**Exercise:**
Wherever the line with "Screen dimensions: 1876x378" sits in the listing below, transcribe from it up to and including the line with "You are a computer-use agent. Viewport: 700px", exactly, and leave the remaining lines out.

**Records for this task:**
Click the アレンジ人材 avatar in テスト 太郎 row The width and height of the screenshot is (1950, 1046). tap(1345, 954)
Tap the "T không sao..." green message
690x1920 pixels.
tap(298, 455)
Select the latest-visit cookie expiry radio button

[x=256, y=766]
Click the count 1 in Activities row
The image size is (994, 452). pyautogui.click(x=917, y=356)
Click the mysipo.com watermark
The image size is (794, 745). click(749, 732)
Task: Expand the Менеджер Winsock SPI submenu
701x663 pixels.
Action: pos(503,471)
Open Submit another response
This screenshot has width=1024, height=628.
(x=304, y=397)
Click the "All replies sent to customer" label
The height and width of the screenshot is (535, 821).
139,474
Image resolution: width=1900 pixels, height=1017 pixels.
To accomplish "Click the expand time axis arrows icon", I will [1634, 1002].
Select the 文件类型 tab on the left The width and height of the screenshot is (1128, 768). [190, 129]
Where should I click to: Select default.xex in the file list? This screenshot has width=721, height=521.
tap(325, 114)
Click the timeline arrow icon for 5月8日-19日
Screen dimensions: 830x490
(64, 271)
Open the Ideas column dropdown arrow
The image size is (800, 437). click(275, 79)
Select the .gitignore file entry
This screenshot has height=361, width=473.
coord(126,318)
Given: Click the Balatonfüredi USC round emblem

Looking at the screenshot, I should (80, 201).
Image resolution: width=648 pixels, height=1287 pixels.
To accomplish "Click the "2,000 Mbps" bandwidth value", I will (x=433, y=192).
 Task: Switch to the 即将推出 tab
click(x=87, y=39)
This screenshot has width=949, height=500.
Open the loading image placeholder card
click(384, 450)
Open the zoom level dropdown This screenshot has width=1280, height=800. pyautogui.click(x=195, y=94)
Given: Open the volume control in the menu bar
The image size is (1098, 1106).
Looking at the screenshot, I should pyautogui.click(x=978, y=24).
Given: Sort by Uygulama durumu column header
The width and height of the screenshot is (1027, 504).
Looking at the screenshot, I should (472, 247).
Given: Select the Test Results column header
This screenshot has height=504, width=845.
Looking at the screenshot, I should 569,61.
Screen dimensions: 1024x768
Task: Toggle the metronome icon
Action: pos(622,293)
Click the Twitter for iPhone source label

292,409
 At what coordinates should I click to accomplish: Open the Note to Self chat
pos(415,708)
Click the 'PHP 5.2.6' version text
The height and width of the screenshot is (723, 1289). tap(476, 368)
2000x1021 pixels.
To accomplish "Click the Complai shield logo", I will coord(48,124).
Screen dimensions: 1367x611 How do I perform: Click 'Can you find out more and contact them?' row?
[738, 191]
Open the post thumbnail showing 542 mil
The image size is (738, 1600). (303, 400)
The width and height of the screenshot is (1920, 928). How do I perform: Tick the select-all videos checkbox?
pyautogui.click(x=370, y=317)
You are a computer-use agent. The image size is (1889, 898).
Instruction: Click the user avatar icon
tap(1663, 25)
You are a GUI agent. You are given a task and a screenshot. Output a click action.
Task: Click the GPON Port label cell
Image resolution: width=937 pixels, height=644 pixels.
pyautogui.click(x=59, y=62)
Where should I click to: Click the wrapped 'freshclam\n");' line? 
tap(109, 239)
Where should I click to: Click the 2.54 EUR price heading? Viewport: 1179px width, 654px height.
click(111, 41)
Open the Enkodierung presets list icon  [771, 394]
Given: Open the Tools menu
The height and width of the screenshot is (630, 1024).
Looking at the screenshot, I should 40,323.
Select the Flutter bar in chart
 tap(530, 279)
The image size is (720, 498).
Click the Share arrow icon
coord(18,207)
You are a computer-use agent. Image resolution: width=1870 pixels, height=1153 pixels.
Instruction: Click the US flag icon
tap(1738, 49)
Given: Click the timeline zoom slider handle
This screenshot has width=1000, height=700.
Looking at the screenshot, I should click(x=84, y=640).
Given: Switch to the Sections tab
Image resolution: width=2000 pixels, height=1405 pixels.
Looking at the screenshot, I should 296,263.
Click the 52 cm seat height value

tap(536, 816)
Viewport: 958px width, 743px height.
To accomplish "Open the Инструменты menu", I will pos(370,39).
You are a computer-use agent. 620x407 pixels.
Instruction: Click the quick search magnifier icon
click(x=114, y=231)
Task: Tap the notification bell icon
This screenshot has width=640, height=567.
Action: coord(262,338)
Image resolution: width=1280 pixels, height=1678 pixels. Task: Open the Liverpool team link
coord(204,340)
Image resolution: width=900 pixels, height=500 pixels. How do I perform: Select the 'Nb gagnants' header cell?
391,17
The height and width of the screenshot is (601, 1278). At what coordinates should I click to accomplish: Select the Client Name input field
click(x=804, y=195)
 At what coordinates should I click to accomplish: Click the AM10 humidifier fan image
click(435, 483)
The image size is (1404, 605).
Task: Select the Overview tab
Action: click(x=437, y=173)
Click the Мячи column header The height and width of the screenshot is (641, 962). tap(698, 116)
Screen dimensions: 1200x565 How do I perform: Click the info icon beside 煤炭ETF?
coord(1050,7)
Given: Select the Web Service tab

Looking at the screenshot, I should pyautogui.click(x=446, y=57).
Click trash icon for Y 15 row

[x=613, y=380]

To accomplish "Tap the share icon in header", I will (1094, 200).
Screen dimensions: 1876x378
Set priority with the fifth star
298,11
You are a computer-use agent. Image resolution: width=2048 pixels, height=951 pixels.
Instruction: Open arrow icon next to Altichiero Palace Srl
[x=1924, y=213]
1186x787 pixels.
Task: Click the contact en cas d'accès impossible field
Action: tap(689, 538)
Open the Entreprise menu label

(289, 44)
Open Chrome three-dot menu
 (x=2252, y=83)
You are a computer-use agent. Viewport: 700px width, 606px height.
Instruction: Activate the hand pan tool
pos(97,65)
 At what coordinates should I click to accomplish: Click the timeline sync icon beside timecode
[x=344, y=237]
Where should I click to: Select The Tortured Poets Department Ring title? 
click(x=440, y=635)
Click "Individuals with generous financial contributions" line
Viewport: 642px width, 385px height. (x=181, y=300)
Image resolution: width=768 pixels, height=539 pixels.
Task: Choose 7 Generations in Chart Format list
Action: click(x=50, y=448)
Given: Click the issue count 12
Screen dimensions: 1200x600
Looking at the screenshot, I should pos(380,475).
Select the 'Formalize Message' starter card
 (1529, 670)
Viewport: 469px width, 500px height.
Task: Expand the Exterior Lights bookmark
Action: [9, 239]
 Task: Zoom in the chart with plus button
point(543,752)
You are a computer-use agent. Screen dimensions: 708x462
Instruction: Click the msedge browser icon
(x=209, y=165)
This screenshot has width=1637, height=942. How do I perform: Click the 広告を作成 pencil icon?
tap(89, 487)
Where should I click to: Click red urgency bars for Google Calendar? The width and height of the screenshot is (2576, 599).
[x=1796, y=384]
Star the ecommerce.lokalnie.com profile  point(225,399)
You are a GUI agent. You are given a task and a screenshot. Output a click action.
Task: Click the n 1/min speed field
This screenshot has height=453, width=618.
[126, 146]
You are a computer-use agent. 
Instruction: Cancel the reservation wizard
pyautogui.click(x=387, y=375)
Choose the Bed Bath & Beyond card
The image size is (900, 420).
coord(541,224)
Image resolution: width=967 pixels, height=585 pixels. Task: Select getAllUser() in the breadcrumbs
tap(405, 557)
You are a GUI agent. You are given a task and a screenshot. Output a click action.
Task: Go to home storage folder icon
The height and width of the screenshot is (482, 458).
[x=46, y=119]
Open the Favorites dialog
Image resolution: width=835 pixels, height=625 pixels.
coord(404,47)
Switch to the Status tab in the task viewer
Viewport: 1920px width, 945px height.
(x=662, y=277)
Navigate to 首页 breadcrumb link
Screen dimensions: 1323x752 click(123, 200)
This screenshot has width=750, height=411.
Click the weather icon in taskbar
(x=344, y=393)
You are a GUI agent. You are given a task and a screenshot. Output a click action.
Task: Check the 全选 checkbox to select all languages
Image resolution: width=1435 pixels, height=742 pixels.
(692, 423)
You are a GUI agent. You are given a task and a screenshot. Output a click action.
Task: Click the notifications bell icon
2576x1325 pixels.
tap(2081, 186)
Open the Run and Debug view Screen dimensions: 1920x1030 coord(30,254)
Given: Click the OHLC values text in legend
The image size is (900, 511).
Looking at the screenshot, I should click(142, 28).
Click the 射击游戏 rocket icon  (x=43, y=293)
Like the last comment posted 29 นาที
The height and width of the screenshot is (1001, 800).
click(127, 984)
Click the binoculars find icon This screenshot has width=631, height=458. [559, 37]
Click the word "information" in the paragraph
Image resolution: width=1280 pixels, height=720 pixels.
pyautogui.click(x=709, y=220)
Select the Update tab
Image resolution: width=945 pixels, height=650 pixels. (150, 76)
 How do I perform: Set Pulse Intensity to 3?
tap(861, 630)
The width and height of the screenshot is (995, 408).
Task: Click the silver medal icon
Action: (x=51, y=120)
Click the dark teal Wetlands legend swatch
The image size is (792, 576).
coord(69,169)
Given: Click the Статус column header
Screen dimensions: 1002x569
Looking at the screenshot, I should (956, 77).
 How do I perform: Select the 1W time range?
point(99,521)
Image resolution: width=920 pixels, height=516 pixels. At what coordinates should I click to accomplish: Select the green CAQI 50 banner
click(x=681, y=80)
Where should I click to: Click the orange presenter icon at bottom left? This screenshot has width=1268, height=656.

**Answer box:**
Screen dimensions: 1876x378
Set priority with the fifth star
298,11
You are a computer-use agent. Image resolution: width=2048 pixels, height=951 pixels.
Instruction: Open arrow icon next to Altichiero Palace Srl
[x=1924, y=213]
1186x787 pixels.
Task: Click the contact en cas d'accès impossible field
Action: tap(689, 538)
Open the Entreprise menu label

(289, 44)
Open Chrome three-dot menu
 (x=2252, y=83)
You are a computer-use agent. Viewport: 700px width, 606px height.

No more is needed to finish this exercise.